Carleton University’s School of Information Technology held its end-of-year Interactive Multimedia and Design Senior Project Fair on April 8 featuring nine student projects ranging from virtual reality experiences to a navigation aid for the blind and an augmented reality board game.

“It’s a culmination of a year’s worth of work,” said Eric Aylward, who presented Odyssey: A VR Experience. His group wanted to develop something where it feels as if you’re moving in space.

“It’s pretty neat to interact with something that you’re perceiving as real, but it’s obviously not.”

The students organized themselves in groups based on the interests they’ve developed over their previous three years in the Bachelor of Information Technology (BIT) program.

“We chose to do [our project] because we wanted the challenge of melding a physical experience with a digital experience,” said David Fingland.

His team developed Unfathomable Journey, a board game that uses a mobile component and augmented reality. “We feel like there’s a lot of potential with this sort of technology.”

Revisiting Previous Concepts

The projects enabled students to tackle ideas that hadn’t been showcased in recent years.

Christine Riddell was the gameplay programmer and project manager for Inspirit, a platform where two players are in the same room and must co-operate with each other to get to the next level.

“When we spoke to our adviser, he said there’s been a lot of attempts in the past few years to do fully co-operative games and basically all of them fail,” she recalled. “So, we focused on the puzzles’ designs to make sure that there is no way you can do anything without fully working together. It was a motivation.”

“There hasn’t been a live action visual effects project since our first year; we thought it would be cool to bring that back,” said Taryn Laurendeau, of the sci-fi live action trailer H.E.L.M. (Holographic Environmental Looping Matrix), which features computer-generated and two-dimensional effects and worked with subtle environmental effects in a storyline about a post-apocalyptic landscape.

Similarly, the group behind Halen: Ballad of the Blade Thief also sought to fill a void of story-driven game projects, “something that we’ve noticed in the past four senior projects wasn’t really done,” said Nick Burns. “We thought, why not try to bring that back?”

Interactive Multimedia and Design Benefit from Industry Expertise

The groups were judged by a panel of industry experts on their formal presentations. After a year modifying their projects based on advice and opinions from their academic advisors, this was a chance to find out what industry people think.

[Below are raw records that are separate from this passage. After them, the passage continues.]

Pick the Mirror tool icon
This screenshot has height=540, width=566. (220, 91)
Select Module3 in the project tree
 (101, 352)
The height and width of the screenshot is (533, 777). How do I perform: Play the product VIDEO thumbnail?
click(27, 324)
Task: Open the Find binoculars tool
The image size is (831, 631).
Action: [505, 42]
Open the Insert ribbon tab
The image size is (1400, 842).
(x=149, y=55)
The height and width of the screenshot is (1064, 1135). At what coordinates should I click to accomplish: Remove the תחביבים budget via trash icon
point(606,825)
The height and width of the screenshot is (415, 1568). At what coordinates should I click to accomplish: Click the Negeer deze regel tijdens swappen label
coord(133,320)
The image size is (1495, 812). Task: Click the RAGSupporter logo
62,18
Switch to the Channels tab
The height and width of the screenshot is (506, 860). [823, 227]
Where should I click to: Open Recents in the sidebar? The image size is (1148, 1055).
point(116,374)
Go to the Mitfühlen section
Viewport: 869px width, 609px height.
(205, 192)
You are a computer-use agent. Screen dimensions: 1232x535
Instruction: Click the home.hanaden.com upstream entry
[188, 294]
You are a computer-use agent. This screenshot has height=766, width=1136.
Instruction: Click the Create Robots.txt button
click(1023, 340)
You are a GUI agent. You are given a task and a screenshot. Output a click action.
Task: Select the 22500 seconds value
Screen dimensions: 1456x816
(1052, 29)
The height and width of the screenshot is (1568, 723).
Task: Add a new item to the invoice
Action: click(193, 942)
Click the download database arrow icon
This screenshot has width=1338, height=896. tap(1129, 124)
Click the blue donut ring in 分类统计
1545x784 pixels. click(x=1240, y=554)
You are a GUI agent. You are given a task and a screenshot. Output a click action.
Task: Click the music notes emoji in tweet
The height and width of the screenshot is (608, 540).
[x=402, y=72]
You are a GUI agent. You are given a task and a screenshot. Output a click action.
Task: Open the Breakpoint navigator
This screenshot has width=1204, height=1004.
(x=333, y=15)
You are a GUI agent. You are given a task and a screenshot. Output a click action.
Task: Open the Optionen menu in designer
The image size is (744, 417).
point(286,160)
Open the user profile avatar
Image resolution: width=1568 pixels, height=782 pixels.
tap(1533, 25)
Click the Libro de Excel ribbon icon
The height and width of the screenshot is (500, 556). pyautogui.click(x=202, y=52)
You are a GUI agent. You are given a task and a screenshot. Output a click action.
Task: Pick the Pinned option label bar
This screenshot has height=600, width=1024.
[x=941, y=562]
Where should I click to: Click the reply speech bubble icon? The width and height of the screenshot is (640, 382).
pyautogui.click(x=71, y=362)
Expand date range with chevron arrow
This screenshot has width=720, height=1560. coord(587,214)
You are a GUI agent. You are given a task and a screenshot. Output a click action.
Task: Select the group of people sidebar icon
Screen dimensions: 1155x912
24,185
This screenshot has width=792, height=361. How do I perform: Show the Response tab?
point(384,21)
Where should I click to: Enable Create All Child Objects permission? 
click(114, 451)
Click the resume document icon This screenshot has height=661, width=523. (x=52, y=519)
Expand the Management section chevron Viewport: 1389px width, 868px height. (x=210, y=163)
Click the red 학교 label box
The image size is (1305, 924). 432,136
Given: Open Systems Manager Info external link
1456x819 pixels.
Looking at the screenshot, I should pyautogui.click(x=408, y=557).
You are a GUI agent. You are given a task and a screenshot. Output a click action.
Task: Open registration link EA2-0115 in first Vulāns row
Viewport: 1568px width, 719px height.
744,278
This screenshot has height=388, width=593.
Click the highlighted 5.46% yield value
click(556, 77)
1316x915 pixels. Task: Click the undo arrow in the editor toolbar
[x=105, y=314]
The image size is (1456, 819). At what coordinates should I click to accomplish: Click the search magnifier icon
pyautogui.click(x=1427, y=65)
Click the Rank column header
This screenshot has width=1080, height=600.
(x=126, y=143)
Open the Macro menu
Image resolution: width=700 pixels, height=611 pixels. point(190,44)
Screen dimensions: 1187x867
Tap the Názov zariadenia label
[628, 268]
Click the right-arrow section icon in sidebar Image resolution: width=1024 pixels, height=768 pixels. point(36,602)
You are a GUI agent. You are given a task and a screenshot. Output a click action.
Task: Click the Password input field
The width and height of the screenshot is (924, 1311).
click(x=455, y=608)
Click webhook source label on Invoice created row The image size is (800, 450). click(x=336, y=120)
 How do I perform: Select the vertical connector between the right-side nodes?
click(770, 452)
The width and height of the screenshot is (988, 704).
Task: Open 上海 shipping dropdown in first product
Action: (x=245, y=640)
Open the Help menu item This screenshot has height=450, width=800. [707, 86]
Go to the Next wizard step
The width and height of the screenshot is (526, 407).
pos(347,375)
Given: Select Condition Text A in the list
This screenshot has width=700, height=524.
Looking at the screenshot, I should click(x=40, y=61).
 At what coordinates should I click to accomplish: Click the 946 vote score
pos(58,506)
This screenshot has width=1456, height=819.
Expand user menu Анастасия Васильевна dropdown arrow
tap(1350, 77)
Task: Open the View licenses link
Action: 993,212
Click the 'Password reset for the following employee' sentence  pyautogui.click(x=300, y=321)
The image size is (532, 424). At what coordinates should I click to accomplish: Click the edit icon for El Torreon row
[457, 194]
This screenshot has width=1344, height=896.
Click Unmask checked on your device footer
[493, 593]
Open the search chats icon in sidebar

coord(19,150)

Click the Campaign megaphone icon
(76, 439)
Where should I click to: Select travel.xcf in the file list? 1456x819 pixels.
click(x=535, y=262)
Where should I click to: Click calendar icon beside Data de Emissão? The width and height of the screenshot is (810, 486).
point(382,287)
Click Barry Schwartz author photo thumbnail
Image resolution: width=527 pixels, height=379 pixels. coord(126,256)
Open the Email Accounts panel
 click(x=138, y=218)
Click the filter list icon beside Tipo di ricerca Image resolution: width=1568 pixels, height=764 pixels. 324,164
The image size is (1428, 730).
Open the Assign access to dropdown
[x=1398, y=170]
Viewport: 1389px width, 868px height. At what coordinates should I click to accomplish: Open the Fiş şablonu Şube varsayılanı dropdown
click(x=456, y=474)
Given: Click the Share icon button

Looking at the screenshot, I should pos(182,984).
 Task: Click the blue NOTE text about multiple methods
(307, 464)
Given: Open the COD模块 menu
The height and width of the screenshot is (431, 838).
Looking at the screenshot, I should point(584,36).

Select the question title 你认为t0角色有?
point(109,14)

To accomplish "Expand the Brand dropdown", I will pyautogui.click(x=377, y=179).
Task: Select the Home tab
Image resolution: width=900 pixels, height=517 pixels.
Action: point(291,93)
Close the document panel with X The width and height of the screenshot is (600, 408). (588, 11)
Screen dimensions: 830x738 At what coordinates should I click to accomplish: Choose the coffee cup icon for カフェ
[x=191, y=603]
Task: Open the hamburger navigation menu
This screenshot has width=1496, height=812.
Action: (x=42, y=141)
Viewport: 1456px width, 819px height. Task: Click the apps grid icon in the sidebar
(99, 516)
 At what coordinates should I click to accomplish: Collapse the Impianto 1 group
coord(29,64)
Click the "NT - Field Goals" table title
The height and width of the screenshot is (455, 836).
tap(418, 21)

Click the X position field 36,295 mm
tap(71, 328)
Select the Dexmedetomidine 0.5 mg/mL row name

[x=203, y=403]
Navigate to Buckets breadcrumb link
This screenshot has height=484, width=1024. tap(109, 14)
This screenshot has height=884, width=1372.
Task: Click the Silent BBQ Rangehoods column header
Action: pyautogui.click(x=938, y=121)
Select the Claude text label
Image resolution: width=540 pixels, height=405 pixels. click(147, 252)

“The judging is important for us to get some exposure to the industry,” said Scott De Vouge, whose group produced Night of Noir, a film noir short film that combines 3D graphics and live actors. “We are hoping that they like our project and would consider our skills marketable.”

Some of the groups plan to work on their projects beyond the constraints of school timelines.

“It’s something you’ve put so much work into that it’s something you can continue to work on it after,” said Aylward.

The Halen group plans to stay together as the independent SkyPyre Studios and continue making other smaller game titles.

“For us, it’s a great time to break into this industry because people are looking away from buying expensive triple A [titles] and looking toward more high quality, well thought-out independent titles,” said Burns. “We are coming out of university at the perfect time to try to do this.”

While some groups showcased their projects at the previous weekend’s Capital Gaming Expo seen by hundreds of people, the senior Interactive Multimedia and Design project fair was eagerly anticipated.

“It feels great to see everything come together,” said Fingland. “All of our friends and family are going to come to see it, so it will be great to show it off. It’s a great end of the fourth-year experience.”